"I don't think I know exactly what it was for," she said, rather confusedly.

"Well, it's got to be for something, you know, or it won't be fair," said the Stork. "I suppose you don't want to go over the ferry?" he added, cocking his head on one side, and looking down at her, inquiringly.

"Oh, no indeed!" said Dorothy, very earnestly.

"That's lucky," said the Stork. "It doesn't go anywhere that it ever gets to. Perhaps you'd like to hear about it. It's in poetry, you know."

"Thank you," said Dorothy politely. "I'd like it very much."

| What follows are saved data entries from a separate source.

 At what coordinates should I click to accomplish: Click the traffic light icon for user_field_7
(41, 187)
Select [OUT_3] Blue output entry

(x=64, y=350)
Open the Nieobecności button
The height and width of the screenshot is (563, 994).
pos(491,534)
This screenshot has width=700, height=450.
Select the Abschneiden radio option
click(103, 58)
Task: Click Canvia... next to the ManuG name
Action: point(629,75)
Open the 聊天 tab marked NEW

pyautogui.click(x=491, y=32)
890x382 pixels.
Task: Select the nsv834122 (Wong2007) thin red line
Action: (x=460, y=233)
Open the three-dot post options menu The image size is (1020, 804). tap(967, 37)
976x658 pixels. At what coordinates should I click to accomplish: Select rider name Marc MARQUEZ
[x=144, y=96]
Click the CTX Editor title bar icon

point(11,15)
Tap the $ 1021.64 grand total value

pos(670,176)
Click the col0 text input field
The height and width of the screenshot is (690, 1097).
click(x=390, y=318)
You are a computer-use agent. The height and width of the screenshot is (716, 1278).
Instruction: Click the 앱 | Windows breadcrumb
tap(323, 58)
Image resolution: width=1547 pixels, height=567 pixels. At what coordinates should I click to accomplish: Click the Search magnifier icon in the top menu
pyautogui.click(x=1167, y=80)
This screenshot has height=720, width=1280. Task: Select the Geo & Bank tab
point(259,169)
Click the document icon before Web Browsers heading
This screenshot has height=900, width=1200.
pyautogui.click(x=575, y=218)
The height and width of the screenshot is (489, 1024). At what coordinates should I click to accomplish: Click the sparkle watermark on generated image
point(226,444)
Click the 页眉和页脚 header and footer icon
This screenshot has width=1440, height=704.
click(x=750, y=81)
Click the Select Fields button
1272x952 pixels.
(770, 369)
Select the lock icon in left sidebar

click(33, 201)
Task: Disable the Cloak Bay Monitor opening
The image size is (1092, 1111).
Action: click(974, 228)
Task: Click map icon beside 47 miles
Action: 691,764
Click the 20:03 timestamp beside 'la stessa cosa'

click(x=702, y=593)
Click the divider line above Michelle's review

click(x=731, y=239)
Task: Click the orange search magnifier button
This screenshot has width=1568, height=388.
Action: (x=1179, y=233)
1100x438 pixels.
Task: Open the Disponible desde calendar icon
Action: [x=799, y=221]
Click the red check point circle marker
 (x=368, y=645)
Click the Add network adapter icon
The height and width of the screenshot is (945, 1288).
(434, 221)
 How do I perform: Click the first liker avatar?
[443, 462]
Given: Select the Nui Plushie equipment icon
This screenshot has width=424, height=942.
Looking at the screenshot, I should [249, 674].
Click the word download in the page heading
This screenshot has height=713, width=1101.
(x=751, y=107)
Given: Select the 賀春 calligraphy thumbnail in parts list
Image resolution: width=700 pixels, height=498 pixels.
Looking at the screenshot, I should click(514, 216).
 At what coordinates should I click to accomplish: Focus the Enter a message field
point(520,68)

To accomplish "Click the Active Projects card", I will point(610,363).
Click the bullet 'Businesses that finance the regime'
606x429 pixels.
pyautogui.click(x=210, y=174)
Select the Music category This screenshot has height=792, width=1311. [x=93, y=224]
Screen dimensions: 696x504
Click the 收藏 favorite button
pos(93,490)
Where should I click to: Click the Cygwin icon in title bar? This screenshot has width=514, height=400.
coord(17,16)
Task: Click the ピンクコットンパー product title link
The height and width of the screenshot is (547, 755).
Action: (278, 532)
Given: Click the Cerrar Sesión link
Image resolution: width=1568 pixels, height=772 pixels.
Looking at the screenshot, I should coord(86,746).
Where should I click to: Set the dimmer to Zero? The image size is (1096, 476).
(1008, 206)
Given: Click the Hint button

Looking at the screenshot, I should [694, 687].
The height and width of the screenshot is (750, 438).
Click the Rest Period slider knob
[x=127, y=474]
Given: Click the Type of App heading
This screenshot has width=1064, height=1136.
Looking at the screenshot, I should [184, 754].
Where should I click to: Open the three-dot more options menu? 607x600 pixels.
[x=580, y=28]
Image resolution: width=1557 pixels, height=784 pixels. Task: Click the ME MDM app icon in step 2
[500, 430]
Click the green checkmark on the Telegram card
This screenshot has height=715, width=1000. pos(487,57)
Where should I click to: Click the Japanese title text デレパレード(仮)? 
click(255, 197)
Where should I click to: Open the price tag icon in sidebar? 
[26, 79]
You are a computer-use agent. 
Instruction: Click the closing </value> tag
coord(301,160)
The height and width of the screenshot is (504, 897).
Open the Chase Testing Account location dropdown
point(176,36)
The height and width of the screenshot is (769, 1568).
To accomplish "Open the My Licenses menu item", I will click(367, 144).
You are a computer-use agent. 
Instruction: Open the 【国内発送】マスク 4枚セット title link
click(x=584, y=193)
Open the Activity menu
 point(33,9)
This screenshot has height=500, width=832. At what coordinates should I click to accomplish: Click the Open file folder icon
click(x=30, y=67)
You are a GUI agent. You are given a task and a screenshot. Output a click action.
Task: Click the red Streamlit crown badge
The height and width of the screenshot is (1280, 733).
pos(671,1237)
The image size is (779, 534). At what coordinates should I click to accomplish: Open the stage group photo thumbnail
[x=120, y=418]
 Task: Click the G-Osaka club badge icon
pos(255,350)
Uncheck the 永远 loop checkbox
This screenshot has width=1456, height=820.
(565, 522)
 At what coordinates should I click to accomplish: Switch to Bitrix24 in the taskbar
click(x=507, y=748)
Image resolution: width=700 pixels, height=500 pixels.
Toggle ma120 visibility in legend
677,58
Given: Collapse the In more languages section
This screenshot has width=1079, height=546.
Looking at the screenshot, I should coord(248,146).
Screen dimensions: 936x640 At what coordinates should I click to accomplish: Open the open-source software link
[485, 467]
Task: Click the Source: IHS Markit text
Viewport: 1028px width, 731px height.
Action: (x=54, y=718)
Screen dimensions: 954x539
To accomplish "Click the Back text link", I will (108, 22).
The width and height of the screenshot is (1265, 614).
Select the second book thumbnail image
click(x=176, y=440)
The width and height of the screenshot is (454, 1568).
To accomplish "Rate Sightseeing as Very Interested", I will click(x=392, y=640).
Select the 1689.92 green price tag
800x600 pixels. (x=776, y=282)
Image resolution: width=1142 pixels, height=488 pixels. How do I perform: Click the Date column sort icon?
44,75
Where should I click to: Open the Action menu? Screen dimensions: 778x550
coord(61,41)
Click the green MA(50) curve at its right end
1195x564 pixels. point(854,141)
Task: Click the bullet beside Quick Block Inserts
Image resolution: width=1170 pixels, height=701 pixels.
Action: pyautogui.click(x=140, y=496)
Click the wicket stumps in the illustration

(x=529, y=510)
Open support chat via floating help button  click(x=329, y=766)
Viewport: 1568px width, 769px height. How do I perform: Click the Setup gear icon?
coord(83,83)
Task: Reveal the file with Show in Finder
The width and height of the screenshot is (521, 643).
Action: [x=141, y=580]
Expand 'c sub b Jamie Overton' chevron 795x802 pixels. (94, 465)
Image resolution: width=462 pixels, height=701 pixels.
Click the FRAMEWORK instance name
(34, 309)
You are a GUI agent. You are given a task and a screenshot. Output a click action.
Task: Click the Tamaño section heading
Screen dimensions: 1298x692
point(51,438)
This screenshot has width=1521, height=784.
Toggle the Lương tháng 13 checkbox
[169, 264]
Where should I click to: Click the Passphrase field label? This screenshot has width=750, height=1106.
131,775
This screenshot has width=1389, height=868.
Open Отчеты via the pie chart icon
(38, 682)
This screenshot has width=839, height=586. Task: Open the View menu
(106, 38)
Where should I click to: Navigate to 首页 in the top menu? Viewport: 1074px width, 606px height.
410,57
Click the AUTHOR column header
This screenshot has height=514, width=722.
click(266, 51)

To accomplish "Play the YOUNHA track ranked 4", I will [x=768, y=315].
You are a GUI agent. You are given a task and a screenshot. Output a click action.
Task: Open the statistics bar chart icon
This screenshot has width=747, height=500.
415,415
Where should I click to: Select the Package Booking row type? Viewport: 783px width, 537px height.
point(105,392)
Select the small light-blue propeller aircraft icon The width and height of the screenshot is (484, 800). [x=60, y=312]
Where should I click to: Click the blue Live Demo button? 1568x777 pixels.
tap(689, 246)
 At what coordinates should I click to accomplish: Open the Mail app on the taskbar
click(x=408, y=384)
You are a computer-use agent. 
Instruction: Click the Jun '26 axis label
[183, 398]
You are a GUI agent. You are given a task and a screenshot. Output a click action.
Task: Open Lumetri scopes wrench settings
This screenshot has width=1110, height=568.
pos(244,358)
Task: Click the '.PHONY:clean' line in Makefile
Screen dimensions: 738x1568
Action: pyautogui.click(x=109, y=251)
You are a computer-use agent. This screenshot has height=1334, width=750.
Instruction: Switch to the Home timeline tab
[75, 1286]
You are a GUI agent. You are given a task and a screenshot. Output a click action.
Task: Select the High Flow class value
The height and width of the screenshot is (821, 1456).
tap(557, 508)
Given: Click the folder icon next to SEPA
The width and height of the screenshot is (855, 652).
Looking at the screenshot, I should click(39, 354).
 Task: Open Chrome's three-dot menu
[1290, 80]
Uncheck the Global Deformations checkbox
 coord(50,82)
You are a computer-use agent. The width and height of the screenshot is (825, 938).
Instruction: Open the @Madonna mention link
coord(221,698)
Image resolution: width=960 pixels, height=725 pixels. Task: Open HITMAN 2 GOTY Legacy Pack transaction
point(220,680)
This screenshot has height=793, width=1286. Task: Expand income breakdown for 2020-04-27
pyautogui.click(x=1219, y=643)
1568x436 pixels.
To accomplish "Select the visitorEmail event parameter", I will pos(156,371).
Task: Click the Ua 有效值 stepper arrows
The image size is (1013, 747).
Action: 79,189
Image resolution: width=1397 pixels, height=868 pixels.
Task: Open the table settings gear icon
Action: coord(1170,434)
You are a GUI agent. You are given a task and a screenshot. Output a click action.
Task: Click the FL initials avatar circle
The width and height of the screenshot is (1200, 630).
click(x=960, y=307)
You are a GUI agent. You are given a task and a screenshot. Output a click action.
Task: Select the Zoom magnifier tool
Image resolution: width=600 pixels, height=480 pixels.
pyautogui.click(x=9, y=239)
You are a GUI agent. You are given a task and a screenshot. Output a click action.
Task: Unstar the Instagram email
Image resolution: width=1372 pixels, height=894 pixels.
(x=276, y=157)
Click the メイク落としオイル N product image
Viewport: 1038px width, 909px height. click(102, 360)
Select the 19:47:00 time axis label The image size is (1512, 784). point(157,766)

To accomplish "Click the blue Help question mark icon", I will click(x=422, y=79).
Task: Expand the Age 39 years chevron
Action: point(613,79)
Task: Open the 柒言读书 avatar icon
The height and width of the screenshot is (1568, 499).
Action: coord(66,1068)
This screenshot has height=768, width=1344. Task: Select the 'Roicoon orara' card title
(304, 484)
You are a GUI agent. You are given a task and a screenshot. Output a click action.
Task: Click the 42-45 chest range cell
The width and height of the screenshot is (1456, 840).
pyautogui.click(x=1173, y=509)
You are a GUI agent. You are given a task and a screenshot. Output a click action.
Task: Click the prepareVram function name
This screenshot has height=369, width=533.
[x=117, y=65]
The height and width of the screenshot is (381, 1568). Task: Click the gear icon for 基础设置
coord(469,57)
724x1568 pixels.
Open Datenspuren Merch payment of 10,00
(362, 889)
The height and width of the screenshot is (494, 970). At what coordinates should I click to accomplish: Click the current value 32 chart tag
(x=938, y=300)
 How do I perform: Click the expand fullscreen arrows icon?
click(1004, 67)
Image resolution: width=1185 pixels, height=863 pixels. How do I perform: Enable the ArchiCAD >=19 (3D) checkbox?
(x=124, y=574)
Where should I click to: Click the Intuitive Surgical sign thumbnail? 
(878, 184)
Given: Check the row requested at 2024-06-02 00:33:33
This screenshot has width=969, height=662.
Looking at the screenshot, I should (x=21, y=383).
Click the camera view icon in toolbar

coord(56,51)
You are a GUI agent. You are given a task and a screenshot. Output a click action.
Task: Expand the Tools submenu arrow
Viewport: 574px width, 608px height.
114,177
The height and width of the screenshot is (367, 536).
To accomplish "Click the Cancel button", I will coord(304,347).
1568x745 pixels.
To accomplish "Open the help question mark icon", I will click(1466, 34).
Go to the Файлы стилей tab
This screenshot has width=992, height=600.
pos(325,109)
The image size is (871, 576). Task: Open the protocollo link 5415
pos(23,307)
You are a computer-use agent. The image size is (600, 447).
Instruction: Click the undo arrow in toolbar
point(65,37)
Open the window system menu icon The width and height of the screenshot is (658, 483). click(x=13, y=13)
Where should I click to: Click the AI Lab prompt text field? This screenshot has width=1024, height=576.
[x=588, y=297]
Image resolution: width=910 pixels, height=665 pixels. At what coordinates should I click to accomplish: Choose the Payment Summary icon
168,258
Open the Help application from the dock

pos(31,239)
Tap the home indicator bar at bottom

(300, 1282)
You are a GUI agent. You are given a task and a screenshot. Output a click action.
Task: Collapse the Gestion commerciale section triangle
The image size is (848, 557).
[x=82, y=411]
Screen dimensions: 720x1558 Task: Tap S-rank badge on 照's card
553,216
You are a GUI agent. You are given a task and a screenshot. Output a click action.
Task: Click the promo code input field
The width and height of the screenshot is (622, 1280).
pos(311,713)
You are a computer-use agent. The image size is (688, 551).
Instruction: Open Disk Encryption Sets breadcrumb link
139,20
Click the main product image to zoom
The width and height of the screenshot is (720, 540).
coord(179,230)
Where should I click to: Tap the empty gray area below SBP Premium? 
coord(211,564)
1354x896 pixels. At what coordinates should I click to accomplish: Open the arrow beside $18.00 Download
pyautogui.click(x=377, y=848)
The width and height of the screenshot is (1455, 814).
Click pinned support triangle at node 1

"All right," said the Stork. "The werses is called 'A Ferry Tale'"; and, giving another cough to clear his voice, he began:

Oh, come and cross over to nowhere,
And go where
The nobodies live on their nothing a day!
A tideful of tricks is this merry
Old Ferry,
And these are the things that it does by the way:

It pours into parks and disperses
The nurses;
It goes into gardens and scatters the cats;
It leaks into lodgings, disorders
The boarders,
And washes away with their holiday hats.

It soaks into shops, and inspires
The buyers
To crawl over counters and climb upon chairs;
It trickles on tailors, it spatters
On hatters,
And makes little milliners scamper up-stairs.

It goes out of town and it rambles
Through brambles;
It wallows in hollows and dives into dells;
It flows into farm-yards and sickens
The chickens,
And washes the wheelbarrows into the wells.